*What you have to do:* What is needed is an exact copy of all the lines below.

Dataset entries
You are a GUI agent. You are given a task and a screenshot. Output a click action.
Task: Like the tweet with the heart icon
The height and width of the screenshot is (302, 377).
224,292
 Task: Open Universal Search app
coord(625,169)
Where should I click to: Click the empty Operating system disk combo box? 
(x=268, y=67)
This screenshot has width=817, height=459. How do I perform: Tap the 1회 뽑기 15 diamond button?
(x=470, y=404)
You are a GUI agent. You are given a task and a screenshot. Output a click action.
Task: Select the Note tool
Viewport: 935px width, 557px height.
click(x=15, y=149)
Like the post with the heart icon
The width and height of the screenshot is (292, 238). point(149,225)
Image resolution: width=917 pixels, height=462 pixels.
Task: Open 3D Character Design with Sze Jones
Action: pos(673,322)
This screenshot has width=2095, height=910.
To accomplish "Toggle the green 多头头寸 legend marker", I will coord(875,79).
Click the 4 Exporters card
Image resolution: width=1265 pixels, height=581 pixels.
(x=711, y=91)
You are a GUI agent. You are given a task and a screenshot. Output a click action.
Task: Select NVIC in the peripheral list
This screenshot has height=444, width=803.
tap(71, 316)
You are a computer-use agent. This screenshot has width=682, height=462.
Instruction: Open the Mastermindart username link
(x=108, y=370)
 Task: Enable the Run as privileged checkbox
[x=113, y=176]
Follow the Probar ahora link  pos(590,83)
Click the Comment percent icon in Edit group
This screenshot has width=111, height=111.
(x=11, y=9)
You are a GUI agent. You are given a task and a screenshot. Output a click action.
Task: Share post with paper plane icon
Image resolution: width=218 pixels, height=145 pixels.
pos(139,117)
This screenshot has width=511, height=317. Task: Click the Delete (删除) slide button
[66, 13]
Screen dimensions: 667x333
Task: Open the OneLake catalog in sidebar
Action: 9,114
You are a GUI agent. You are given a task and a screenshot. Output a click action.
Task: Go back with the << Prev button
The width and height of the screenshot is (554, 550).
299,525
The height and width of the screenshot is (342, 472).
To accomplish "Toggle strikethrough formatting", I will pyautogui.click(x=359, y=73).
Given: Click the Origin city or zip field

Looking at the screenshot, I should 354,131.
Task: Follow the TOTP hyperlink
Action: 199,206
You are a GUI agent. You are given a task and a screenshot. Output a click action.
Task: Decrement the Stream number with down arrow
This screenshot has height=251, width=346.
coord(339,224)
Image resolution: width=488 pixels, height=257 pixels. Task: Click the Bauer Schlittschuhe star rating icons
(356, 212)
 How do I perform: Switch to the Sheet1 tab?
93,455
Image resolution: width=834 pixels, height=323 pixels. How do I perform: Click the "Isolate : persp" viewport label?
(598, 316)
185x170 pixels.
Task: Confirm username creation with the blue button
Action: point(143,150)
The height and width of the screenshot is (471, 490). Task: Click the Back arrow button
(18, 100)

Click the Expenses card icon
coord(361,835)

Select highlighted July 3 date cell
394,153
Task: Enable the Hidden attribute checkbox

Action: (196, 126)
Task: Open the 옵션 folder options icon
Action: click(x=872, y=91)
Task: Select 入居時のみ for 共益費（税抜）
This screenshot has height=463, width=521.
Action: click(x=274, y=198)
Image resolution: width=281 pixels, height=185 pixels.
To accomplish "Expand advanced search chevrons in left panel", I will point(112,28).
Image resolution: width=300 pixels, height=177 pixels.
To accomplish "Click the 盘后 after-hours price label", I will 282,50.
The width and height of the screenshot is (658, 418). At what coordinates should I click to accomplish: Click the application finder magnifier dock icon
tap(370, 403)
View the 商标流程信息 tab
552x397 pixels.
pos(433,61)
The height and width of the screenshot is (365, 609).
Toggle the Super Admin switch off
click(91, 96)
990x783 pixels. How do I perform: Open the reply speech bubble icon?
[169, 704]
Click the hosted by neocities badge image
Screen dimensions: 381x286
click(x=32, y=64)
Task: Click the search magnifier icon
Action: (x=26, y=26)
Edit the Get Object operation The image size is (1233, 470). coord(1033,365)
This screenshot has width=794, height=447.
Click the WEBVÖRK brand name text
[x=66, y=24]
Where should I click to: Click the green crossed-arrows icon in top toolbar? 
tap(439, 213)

*Output of the task:*
You are a GUI agent. You are given a task and a screenshot. Output a click action.
Task: Like the tweet with the heart icon
The height and width of the screenshot is (302, 377).
224,292
 Task: Open Universal Search app
coord(625,169)
Where should I click to: Click the empty Operating system disk combo box? 
(x=268, y=67)
This screenshot has width=817, height=459. How do I perform: Tap the 1회 뽑기 15 diamond button?
(x=470, y=404)
You are a GUI agent. You are given a task and a screenshot. Output a click action.
Task: Select the Note tool
Viewport: 935px width, 557px height.
click(x=15, y=149)
Like the post with the heart icon
The width and height of the screenshot is (292, 238). point(149,225)
Image resolution: width=917 pixels, height=462 pixels.
Task: Open 3D Character Design with Sze Jones
Action: pos(673,322)
This screenshot has width=2095, height=910.
To accomplish "Toggle the green 多头头寸 legend marker", I will coord(875,79).
Click the 4 Exporters card
Image resolution: width=1265 pixels, height=581 pixels.
(x=711, y=91)
You are a GUI agent. You are given a task and a screenshot. Output a click action.
Task: Select NVIC in the peripheral list
This screenshot has height=444, width=803.
tap(71, 316)
You are a computer-use agent. This screenshot has width=682, height=462.
Instruction: Open the Mastermindart username link
(x=108, y=370)
 Task: Enable the Run as privileged checkbox
[x=113, y=176]
Follow the Probar ahora link  pos(590,83)
Click the Comment percent icon in Edit group
This screenshot has width=111, height=111.
(x=11, y=9)
You are a GUI agent. You are given a task and a screenshot. Output a click action.
Task: Share post with paper plane icon
Image resolution: width=218 pixels, height=145 pixels.
pos(139,117)
This screenshot has width=511, height=317. Task: Click the Delete (删除) slide button
[66, 13]
Screen dimensions: 667x333
Task: Open the OneLake catalog in sidebar
Action: 9,114
You are a GUI agent. You are given a task and a screenshot. Output a click action.
Task: Go back with the << Prev button
The width and height of the screenshot is (554, 550).
299,525
The height and width of the screenshot is (342, 472).
To accomplish "Toggle strikethrough formatting", I will pyautogui.click(x=359, y=73).
Given: Click the Origin city or zip field

Looking at the screenshot, I should 354,131.
Task: Follow the TOTP hyperlink
Action: 199,206
You are a GUI agent. You are given a task and a screenshot. Output a click action.
Task: Decrement the Stream number with down arrow
This screenshot has height=251, width=346.
coord(339,224)
Image resolution: width=488 pixels, height=257 pixels. Task: Click the Bauer Schlittschuhe star rating icons
(356, 212)
 How do I perform: Switch to the Sheet1 tab?
93,455
Image resolution: width=834 pixels, height=323 pixels. How do I perform: Click the "Isolate : persp" viewport label?
(598, 316)
185x170 pixels.
Task: Confirm username creation with the blue button
Action: point(143,150)
The height and width of the screenshot is (471, 490). Task: Click the Back arrow button
(18, 100)

Click the Expenses card icon
coord(361,835)

Select highlighted July 3 date cell
394,153
Task: Enable the Hidden attribute checkbox

Action: (196, 126)
Task: Open the 옵션 folder options icon
Action: click(x=872, y=91)
Task: Select 入居時のみ for 共益費（税抜）
This screenshot has height=463, width=521.
Action: click(x=274, y=198)
Image resolution: width=281 pixels, height=185 pixels.
To accomplish "Expand advanced search chevrons in left panel", I will point(112,28).
Image resolution: width=300 pixels, height=177 pixels.
To accomplish "Click the 盘后 after-hours price label", I will 282,50.
The width and height of the screenshot is (658, 418). At what coordinates should I click to accomplish: Click the application finder magnifier dock icon
tap(370, 403)
View the 商标流程信息 tab
552x397 pixels.
pos(433,61)
The height and width of the screenshot is (365, 609).
Toggle the Super Admin switch off
click(91, 96)
990x783 pixels. How do I perform: Open the reply speech bubble icon?
[169, 704]
Click the hosted by neocities badge image
Screen dimensions: 381x286
click(x=32, y=64)
Task: Click the search magnifier icon
Action: (x=26, y=26)
Edit the Get Object operation The image size is (1233, 470). coord(1033,365)
This screenshot has width=794, height=447.
Click the WEBVÖRK brand name text
[x=66, y=24]
Where should I click to: Click the green crossed-arrows icon in top toolbar? 
tap(439, 213)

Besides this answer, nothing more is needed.